(Stored data entries)
┏━━
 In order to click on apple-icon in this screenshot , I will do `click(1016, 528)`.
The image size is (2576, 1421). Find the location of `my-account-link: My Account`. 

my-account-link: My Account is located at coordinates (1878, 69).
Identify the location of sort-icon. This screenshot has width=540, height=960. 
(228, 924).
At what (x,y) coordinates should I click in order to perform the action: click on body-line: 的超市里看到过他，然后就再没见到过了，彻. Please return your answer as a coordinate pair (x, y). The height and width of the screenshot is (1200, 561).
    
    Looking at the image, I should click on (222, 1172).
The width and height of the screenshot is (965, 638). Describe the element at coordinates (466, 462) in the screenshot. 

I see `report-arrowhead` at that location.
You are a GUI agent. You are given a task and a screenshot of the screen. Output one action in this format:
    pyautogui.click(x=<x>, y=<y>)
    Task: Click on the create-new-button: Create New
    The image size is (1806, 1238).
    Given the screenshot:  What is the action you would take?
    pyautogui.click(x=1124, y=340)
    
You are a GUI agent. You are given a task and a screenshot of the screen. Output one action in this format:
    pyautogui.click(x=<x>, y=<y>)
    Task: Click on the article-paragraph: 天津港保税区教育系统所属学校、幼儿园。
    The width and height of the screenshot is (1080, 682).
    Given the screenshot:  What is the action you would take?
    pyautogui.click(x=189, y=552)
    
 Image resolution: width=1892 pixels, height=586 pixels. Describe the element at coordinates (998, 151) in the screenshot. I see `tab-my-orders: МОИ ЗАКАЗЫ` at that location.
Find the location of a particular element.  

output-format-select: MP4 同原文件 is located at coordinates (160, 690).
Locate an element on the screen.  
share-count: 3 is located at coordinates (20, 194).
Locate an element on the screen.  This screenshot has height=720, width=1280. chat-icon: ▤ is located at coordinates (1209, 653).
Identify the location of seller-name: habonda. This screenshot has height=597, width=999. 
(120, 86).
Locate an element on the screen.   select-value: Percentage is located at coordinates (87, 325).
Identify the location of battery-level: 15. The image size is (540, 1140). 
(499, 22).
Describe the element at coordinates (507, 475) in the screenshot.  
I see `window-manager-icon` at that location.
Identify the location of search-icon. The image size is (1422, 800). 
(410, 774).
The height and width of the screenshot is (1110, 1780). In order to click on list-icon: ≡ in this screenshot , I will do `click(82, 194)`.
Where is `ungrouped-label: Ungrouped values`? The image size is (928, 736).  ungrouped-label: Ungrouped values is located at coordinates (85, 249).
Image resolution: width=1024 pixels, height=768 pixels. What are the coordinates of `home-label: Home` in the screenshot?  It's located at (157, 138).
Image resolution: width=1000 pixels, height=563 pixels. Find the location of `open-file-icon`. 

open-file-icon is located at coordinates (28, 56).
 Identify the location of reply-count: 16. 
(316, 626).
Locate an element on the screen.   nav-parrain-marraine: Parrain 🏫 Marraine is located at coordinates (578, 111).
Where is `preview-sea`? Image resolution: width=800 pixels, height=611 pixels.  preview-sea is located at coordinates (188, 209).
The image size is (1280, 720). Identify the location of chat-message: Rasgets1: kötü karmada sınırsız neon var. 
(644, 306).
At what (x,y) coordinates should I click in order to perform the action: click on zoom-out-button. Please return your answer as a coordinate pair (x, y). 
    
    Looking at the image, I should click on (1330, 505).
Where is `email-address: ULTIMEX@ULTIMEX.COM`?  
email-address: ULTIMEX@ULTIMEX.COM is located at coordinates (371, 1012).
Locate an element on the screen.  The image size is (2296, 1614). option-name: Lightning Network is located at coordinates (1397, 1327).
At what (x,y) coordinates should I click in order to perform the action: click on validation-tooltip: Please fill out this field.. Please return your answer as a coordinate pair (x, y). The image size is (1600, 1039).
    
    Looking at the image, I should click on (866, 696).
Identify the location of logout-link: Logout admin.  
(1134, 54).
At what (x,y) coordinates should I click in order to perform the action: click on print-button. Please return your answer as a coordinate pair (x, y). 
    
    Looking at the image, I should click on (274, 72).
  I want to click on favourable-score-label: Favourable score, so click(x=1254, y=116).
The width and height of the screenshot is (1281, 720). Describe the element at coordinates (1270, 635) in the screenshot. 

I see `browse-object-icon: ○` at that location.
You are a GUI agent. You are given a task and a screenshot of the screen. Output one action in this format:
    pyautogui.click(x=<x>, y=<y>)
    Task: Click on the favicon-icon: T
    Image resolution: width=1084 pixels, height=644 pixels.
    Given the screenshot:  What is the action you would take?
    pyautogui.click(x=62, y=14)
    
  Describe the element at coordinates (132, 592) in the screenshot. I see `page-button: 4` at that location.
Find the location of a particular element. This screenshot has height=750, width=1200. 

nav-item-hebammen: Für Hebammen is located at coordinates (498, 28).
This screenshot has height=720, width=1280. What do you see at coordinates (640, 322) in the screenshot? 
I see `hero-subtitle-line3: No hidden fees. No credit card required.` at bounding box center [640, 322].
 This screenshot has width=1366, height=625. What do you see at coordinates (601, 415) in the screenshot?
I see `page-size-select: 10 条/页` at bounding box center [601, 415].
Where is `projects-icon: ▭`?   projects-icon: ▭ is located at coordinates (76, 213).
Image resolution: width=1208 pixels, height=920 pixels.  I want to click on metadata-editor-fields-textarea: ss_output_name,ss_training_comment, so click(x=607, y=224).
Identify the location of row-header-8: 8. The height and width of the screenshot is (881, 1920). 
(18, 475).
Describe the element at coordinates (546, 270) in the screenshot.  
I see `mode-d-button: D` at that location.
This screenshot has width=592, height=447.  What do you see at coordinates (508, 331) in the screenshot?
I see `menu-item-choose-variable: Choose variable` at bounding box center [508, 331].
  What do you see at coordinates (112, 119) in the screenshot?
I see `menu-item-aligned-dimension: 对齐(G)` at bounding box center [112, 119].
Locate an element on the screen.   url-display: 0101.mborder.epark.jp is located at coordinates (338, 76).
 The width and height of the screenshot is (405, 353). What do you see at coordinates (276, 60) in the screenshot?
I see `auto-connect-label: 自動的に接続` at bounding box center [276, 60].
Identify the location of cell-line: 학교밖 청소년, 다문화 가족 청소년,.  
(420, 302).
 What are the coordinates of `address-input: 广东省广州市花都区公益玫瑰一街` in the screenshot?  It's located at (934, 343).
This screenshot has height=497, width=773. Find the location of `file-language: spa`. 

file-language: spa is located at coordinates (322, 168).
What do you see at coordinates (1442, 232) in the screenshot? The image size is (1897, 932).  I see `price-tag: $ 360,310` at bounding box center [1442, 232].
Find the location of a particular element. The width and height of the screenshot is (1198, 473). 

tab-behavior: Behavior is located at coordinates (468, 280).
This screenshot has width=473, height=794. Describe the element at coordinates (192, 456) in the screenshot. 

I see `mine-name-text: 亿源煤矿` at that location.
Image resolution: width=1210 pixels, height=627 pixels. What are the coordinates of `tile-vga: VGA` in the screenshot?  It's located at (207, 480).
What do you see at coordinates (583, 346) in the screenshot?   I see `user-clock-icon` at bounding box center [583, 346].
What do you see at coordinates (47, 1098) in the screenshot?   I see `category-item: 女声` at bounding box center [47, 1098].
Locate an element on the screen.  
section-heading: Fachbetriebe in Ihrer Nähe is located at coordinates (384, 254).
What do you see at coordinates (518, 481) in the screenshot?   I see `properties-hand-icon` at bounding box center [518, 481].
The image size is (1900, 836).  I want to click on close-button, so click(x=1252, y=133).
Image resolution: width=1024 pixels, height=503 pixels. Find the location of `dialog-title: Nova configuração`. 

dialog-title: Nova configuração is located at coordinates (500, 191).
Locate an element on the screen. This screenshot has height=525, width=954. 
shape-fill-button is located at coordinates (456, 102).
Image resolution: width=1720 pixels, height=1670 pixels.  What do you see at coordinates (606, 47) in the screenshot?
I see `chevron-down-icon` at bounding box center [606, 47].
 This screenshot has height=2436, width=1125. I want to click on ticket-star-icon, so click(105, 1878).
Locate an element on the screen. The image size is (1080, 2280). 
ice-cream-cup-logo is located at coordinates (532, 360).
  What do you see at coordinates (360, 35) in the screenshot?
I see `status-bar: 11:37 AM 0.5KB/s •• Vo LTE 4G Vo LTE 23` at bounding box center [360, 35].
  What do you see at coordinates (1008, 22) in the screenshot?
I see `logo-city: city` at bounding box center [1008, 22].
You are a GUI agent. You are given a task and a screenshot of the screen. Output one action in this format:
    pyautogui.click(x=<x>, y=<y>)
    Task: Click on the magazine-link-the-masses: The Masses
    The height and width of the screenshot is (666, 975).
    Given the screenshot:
┗━━
Your assignment –
Locate every line in the data above that contains the string "account", treating uppercase and lowercase as different, and copy each of those lines.

Your response –
The image size is (2576, 1421). Find the location of `my-account-link: My Account`. 
my-account-link: My Account is located at coordinates (1878, 69).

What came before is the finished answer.